In Feb 2009 I went for a friend's bachelor party and fingered and kissed a dancer. From that day onwards anxiety set in (maybe due to guilt -I am married). I was scared that I got HIV from this encounter so in May 2009 I got tested: the results were negative and I was relieved. In March 2010, I began to wonder, for no reason, if the results of my previous HIV test were not trust worthy. What if the path lab goofed up my results??
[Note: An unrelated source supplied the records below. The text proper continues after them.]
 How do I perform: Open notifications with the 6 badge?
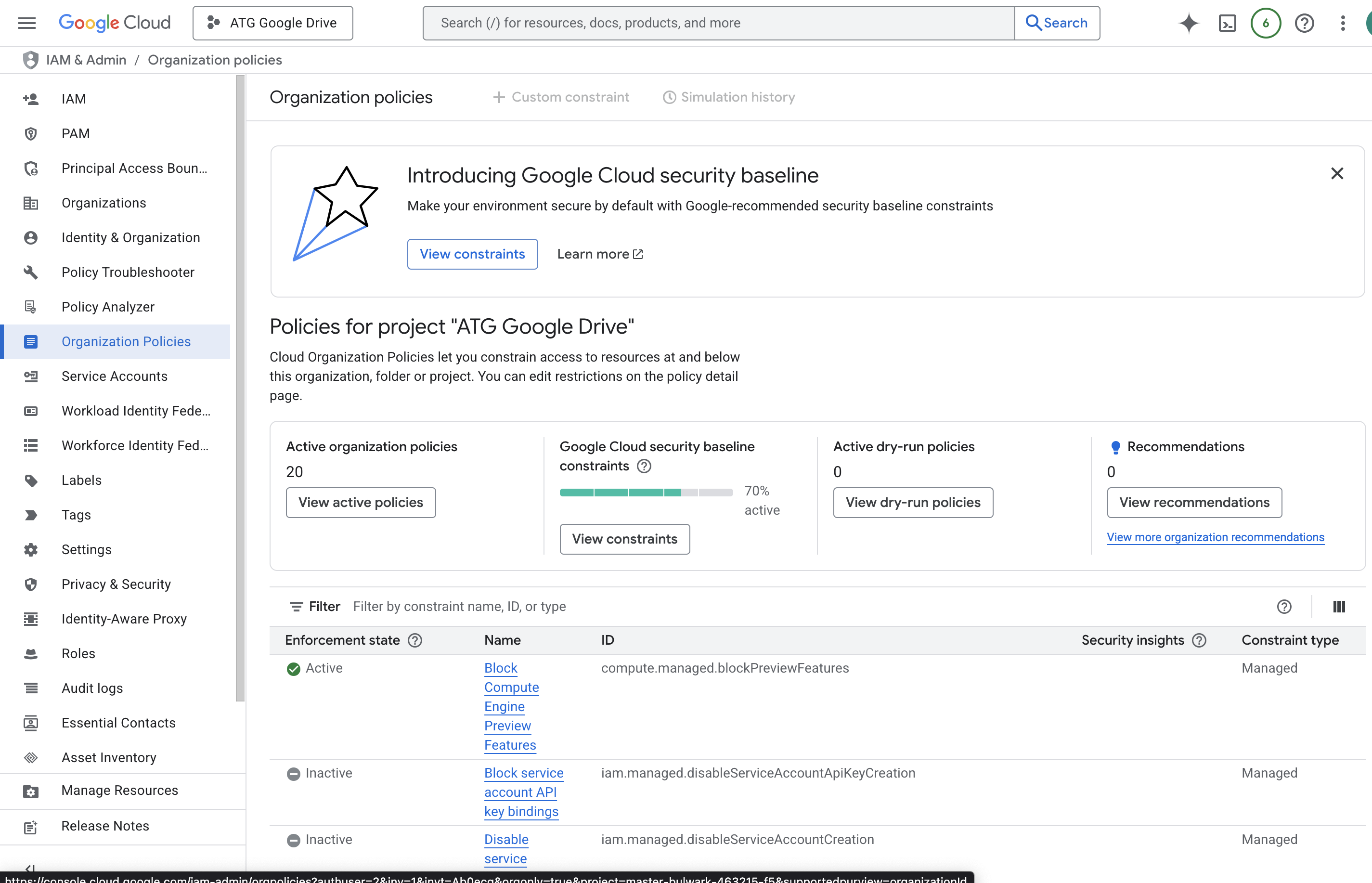point(1265,23)
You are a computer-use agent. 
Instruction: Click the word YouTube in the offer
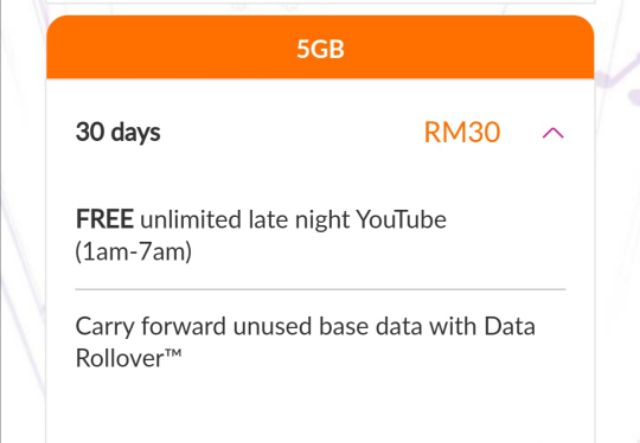(400, 219)
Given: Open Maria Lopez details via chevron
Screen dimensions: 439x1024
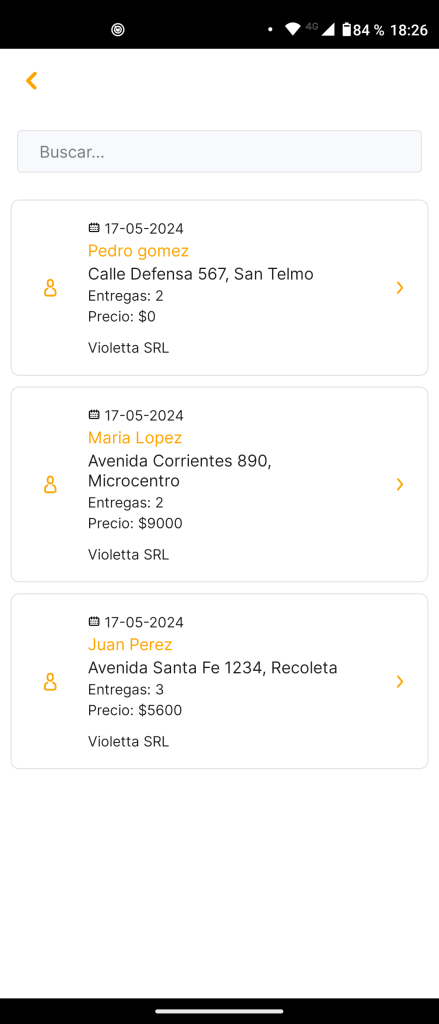Looking at the screenshot, I should point(400,485).
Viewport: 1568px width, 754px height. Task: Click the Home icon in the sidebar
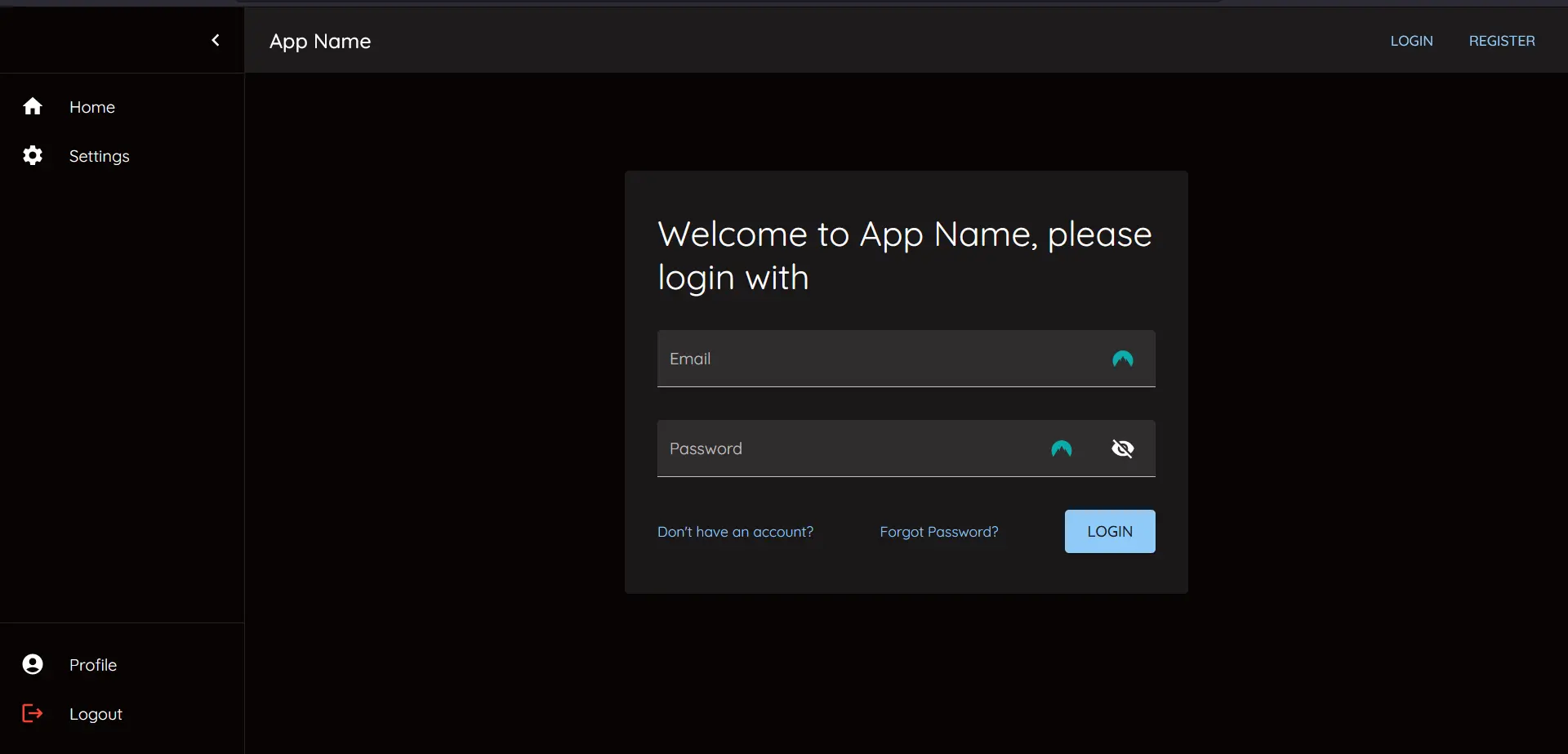[33, 106]

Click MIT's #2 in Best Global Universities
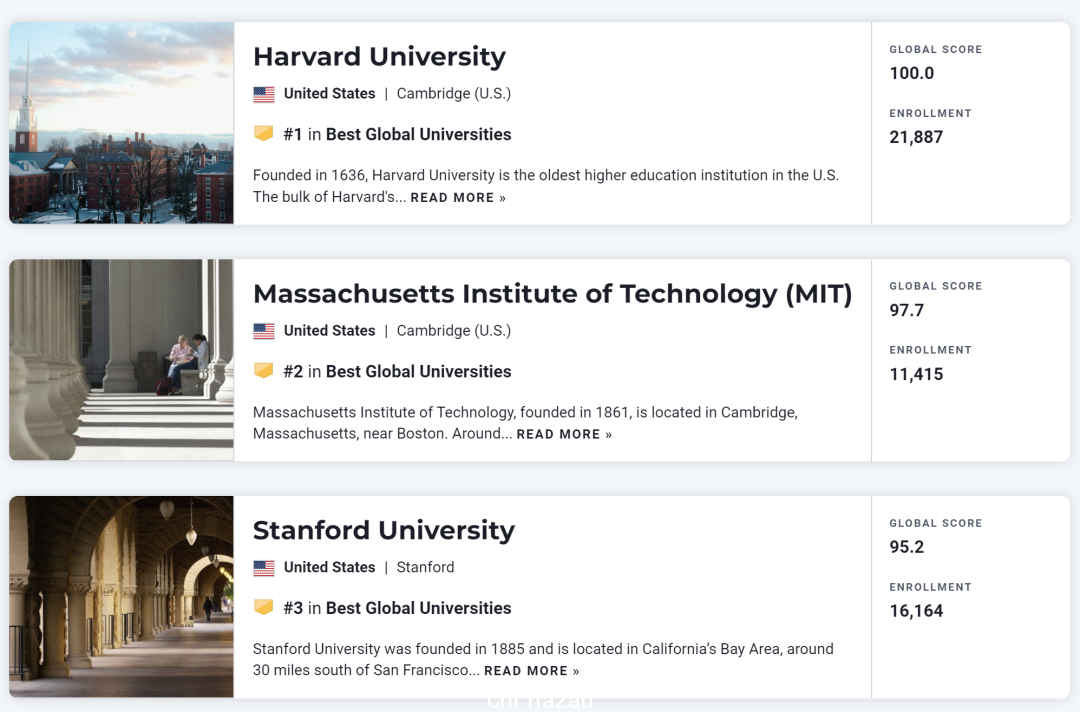pos(397,371)
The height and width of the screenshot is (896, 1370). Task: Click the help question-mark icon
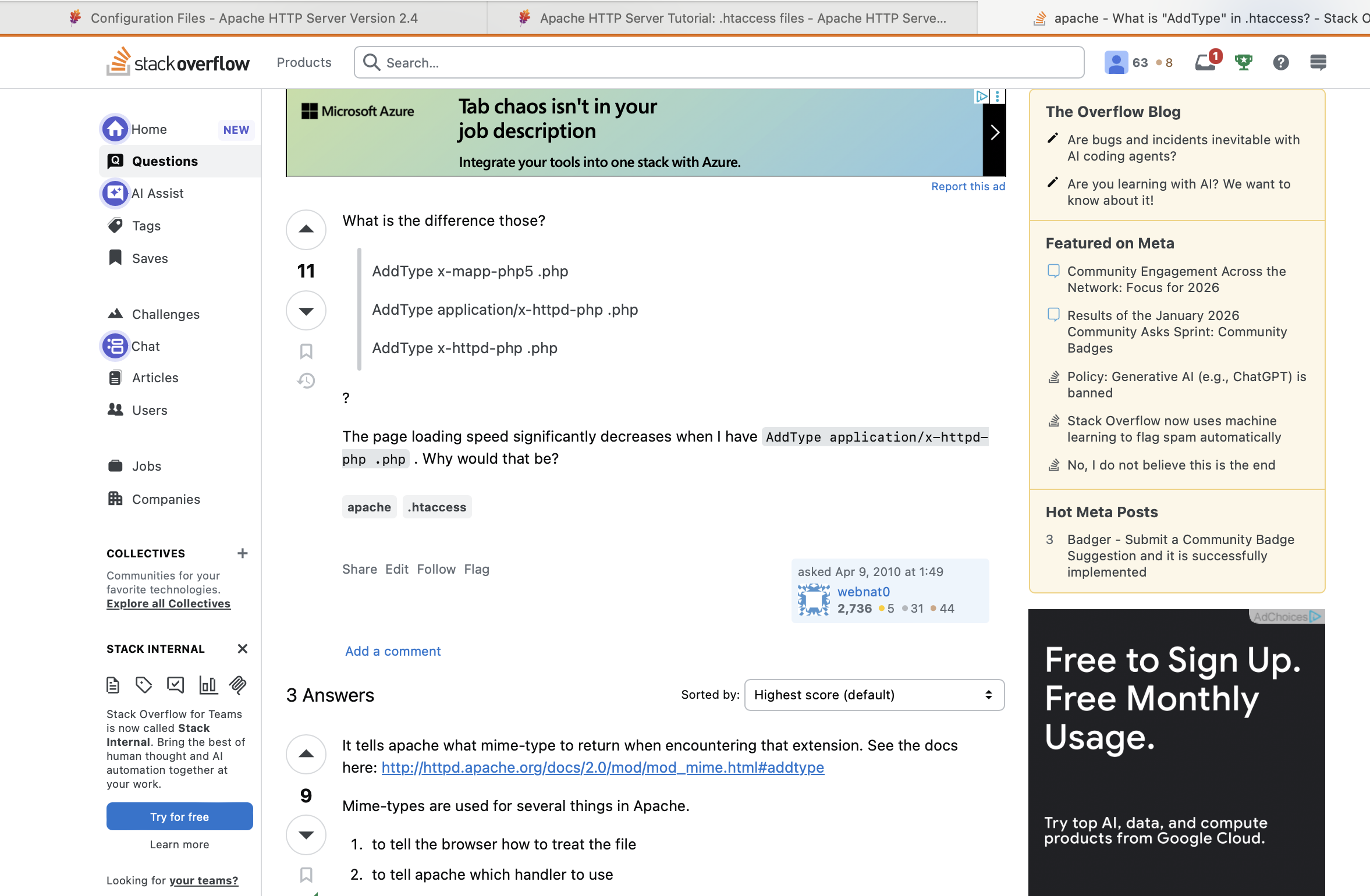[x=1281, y=62]
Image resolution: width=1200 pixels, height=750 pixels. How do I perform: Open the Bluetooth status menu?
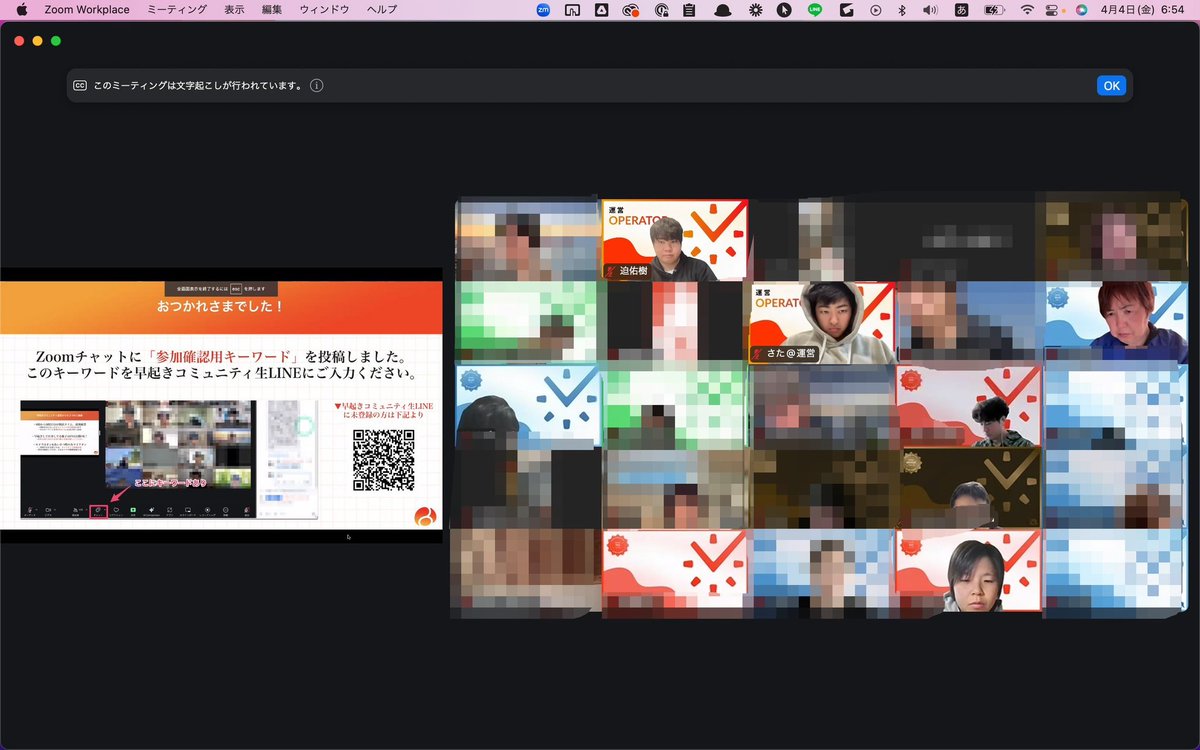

I got myself tested again in April 2010: negative-relieved again! But I thought maybe the needle was re-used for the blood test and might have infected me. So again in June 2010 I got tested-negative! I repeated tests in January 2011, May 2011, and now in August 2011. The last phlebotomist even showed me the needle pack and opened and then discarded the needle in front of me.

Why do I keep bringing and running the scenes in my head after every blood draw and then doubt whether the phlebotomist did in fact infect me? Sometimes it's no longer about HIV but just repeating the scene like a broken record that I just can't stop!!!

I am going crazy. I have beautiful wife and two loving kids and I really want to enjoy my life!!!

-Worried in Mumbai

Response from Dr. Fawcett

Thanks for writing. When HIV tests offer no reassurance despite repeated negative results, and when the concern spreads to worry about the testing procedure itself, it indicates the likelihood of an anxiety disorder. One such disorder that matches your symptoms is Obsessive Compulsive Disorder (OCD). This is characterized by intrusive thoughts that produce worry and apprehension, repeated behaviors (testing) aimed at reducing the anxiety, or a combination of both, none of which are very effective at reducing the anxiety. I would recommend finding professional help to address OCD. There are effective treatments including cognitive behavioral therapy. This both reduces the shame and guilt that result from the worry and provides tools that help you combat the irrational thoughts. There are also medications that are very effective at reducing these symptoms, most commonly certain antidepressants known as SSRIs (selective serotonin reuptake inhibitors).

There is a solution and it's not more HIV tests! Good luck.